Volcano plots results showed that the different genes among ECs, fibroblasts, EPCs, B plasma cells, and myeloid cells (Figure 1I). To investigate the biological processes of different cell types, by using GO-BP enrichment analysis (Figure 1J), we identified that EPCs were mainly enriched in ATP synthesis coupled electron transport, mitochondrial ATP synthesis coupled electron transport, cytoplasmic translation, proton motive force-driven mitochondrial ATP synthesis and mitochondrial respiratory chain complex assembly. Further GSEA (Figure 1K) of EPCs was performed according to GO-BP terms. The results showed that pathways such as mitochondrial electron transport, NADH to ubiquinone; oxidative phosphorylation and ATP synthesis coupled electron transport showed a positive enrichment trend, by comparison, pathways such as adaptive immune response and extracellular structure organization showed a trend of negative enrichment in this genome.
3.2 Visualization analysis of bladder cancer tissue cells
The findings of various studies have demonstrated that the presence of TCs can trigger significant alterations at a molecular, cellular, and physical level within the surrounding tissue, leading to the formation of a specialized environment known as the TME. During the initial stages of tumor development, there is an intricate interplay between cancer cells and various components of this microenvironment, facilitating tumor survival, local infiltration, and metastatic dissemination (39).
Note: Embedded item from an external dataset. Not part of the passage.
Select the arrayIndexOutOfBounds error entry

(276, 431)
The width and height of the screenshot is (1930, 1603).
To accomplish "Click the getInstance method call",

Therefore, TCs are the real culprit of tumor development. We first used the infer CNV algorithm to successfully separate 19,621 bladder cancer cells from EPCs based on CNV (Supplementary Figure S1). Next, we identified six subpopulations of bladder cancer cells based on the level of marker genes expression. The circle diagram showed six cell subpopulations. These were C0 FABP4+ TCs, C1 S100A8+ TCs, C2 TFF2+ TCs, C3 CRH+ TCs, C4 BIRC5+ TCs and C5 IL32+ TCs. In addition, we used UMAP plots to show the nCount-RNA, nFeature-RNA, G2M.Score and S.Score of each subpopulation (Figure 2A). Subsequently, the bubble plots showed the marker genes of different tissue cells and subpopulations (Figure 2B). According to the comparison of named gene expression of each subpopulation of tumor cell in bar charts, C0 was characterized by high expression of FABP4. The high expression of S100A8 characterizes C1, while C2 was characterized by the elevated expression of TFF2. Similarly, C3 was distinguished by its heightened expression of CRH, and C4 exhibits a notable increase in BIRC5 expression. Lastly, the high expression of IL32 served as a defining feature for C5. UMAP plots showed the named gene expression of each subpopulation, which was consistent with the results of bar charts (Figure 2C).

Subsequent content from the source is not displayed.